Ein Doktorat war in ihrer Karriereplanung deshalb anfangs gar nicht vorgesehen. Die Freie Universität Bozen hatte Chiara Nezzi ermöglicht, ihre Leidenschaft für Physik und Mathematik mit der Liebe zu Sprachen und speziell für Deutsch zu verbinden, das sie bereits an einem klassischem Lyzeum in Verona gelernt hatte. Nach fünf Jahren Studium hatte sie sich aber eigentlich für den Arbeitsmarkt bereit gefühlt. Doch das Ende ihres Studiums fiel ausgerechnet mit dem Lockdown der Covid-Pandemie zusammen. Gute Jobangebote waren in dieser Zeit bekanntlich rar. Stattdessen erhielt sie ein Angebot von einem ihrer Uniprofessoren: Erwin Rauch bot ihr an, anfangs auf Vertragsbasis in der Smart Mini Factory der Fakultät für Ingenieurwesen mitzuarbeiten. „Nachdem wir schon während des Studiums ein sehr persönliches Verhältnis zu unseren Dozent:innen hatten und ich auch die Aktivitäten im Labor sehr spannend fand, sagte ich insbesondere nach dem Besuch bei Progress sofort zu und ließ mich letztendlich doch für ein Doktorat begeistern – vor allem, weil Prof. Rauch mir anbot, es in dieser hybriden Form zu machen“, erzählt Nezzi. In drei Jahren absolviert sie nun nicht nur ein Forschungsdoktorat, sondern kann beim Abschluss ihres PhD auch drei Jahre Arbeitserfahrung – und eine ganze Reihe digitaler Zwillinge – vorweisen.
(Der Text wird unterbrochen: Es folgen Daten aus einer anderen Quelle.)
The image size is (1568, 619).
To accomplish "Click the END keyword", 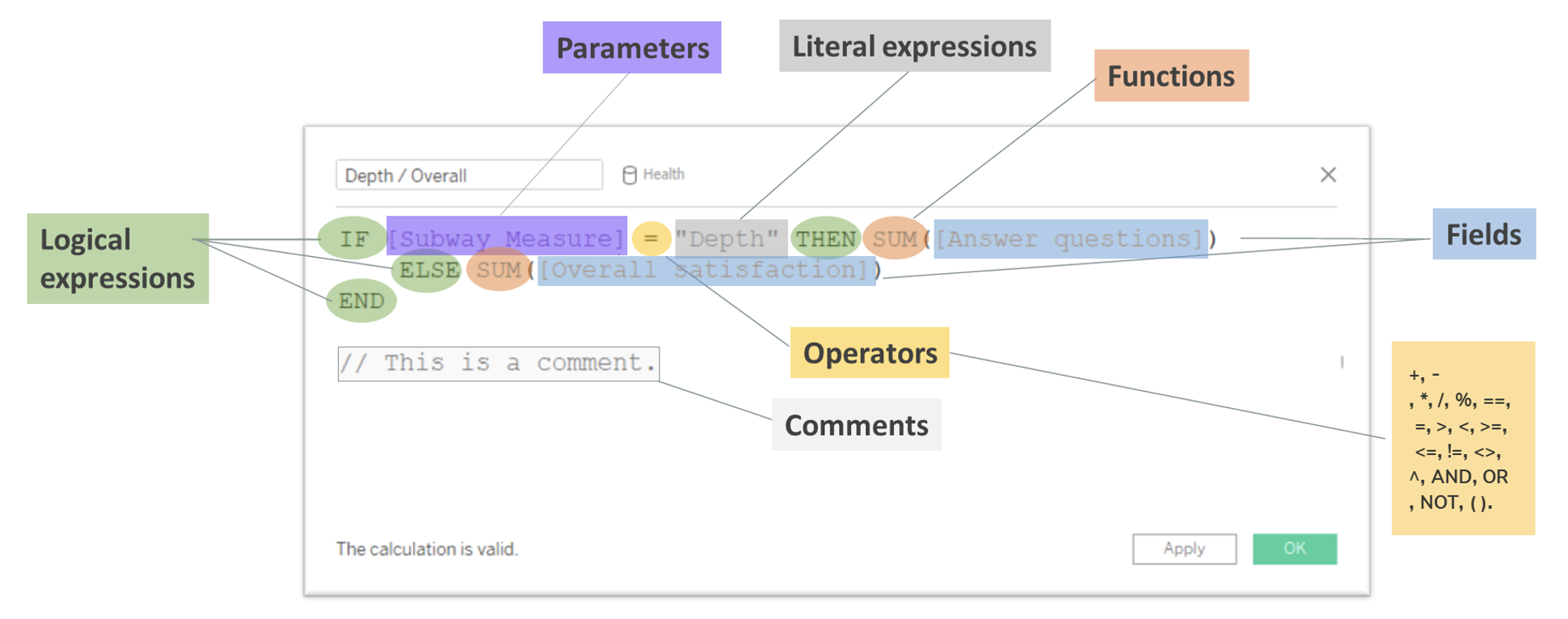I will 360,300.
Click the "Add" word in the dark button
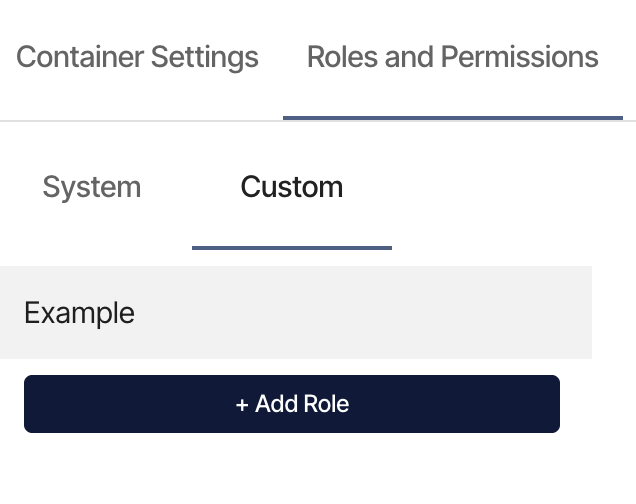Viewport: 636px width, 504px height. pos(277,404)
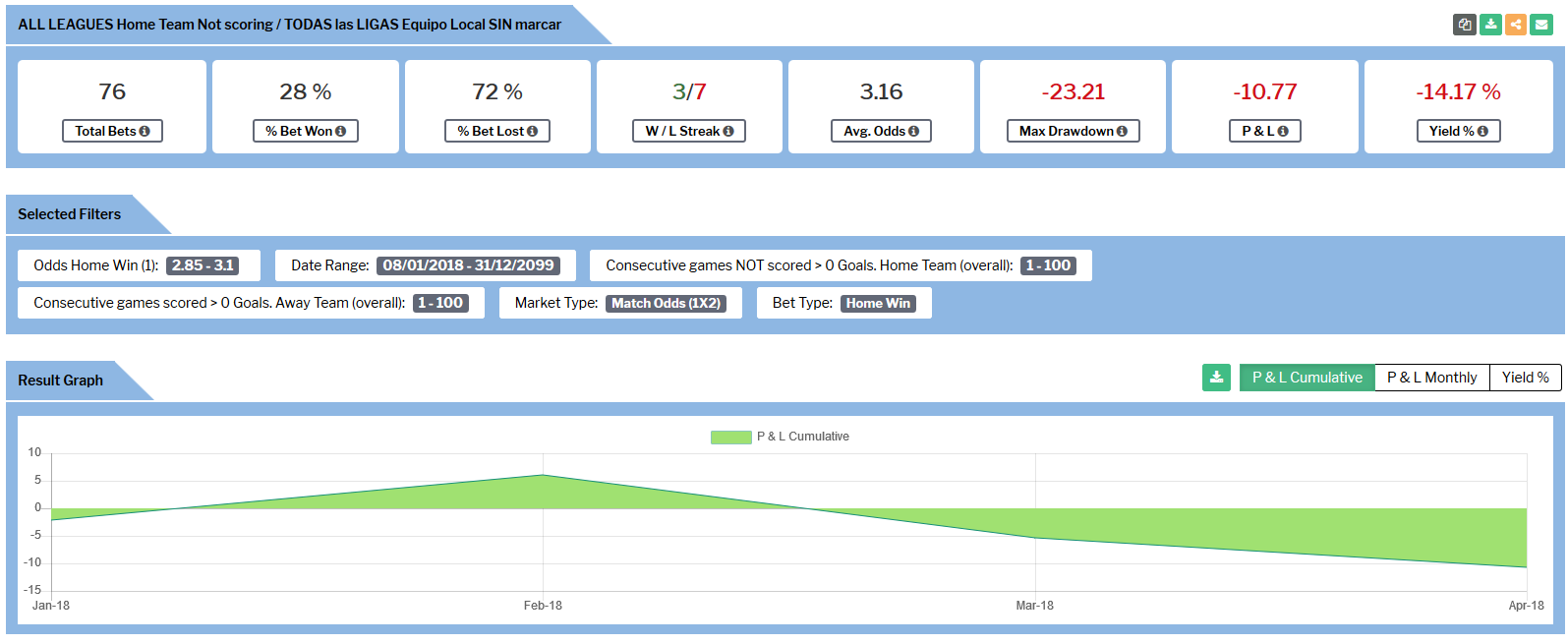
Task: Download the strategy using the top-right green icon
Action: (x=1490, y=25)
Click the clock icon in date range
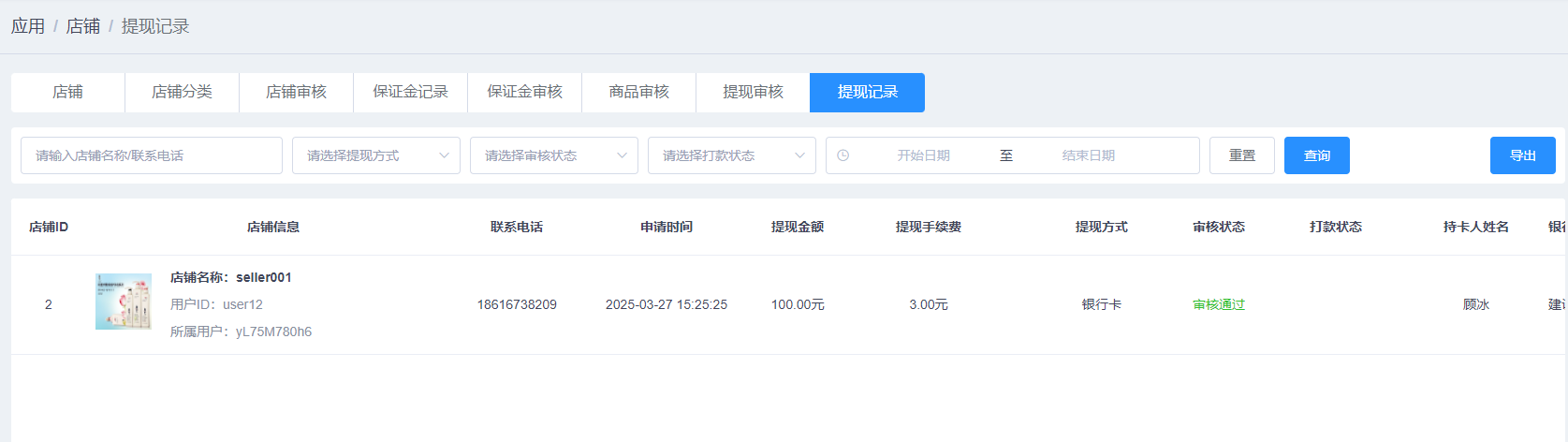 (x=843, y=155)
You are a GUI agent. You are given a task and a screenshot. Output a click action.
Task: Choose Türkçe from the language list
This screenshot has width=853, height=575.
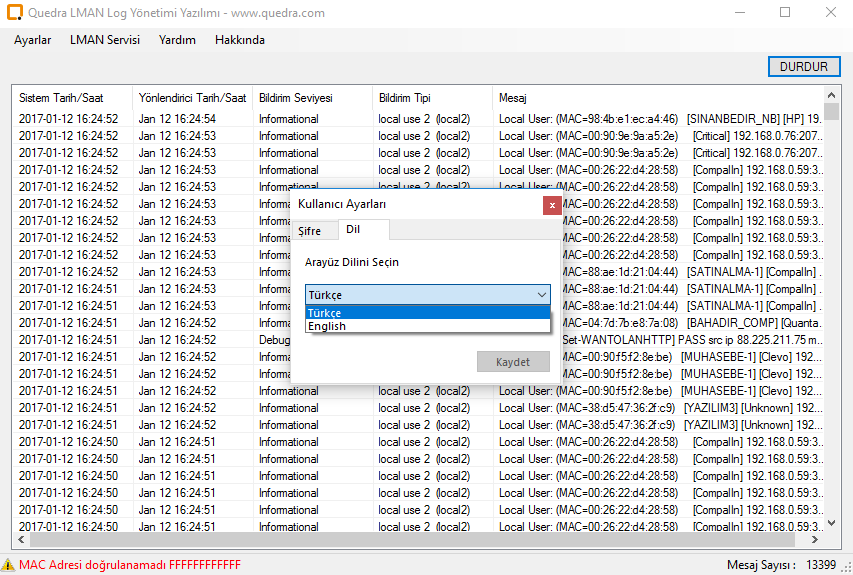point(325,313)
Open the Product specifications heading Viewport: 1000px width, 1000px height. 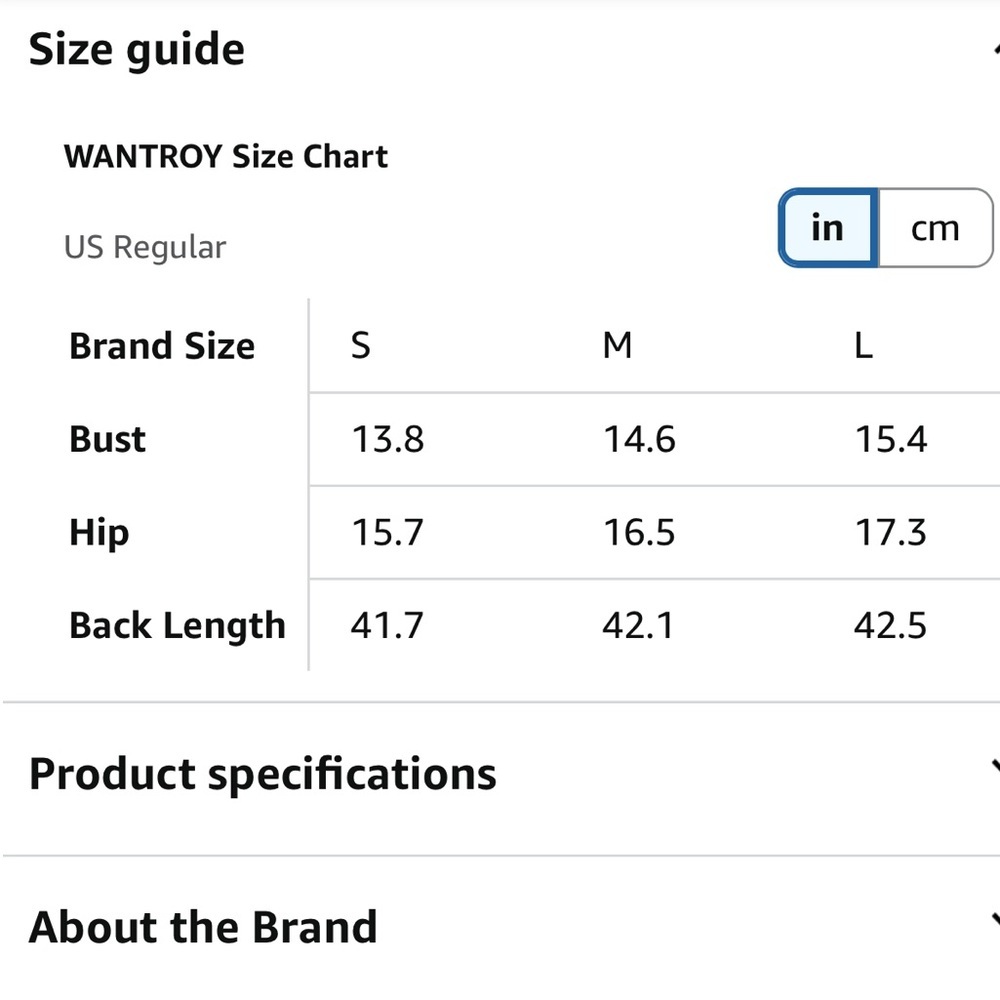click(x=263, y=774)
Die positive Erfahrung hat in der Forschungsgruppe Industrial Engineering and Automation (IEA) der Fakultät für Ingenieurwesen mittlerweile Schule gemacht: Aktuell promovieren drei weitere Doktorand:innen von Prof. Erwin Rauch in Südtiroler Unternehmen bzw. Fraunhofer Italia.
Dieser Text ist in leicht veränderter Form in der Südtiroler Wirtschaftszeitung erschienen.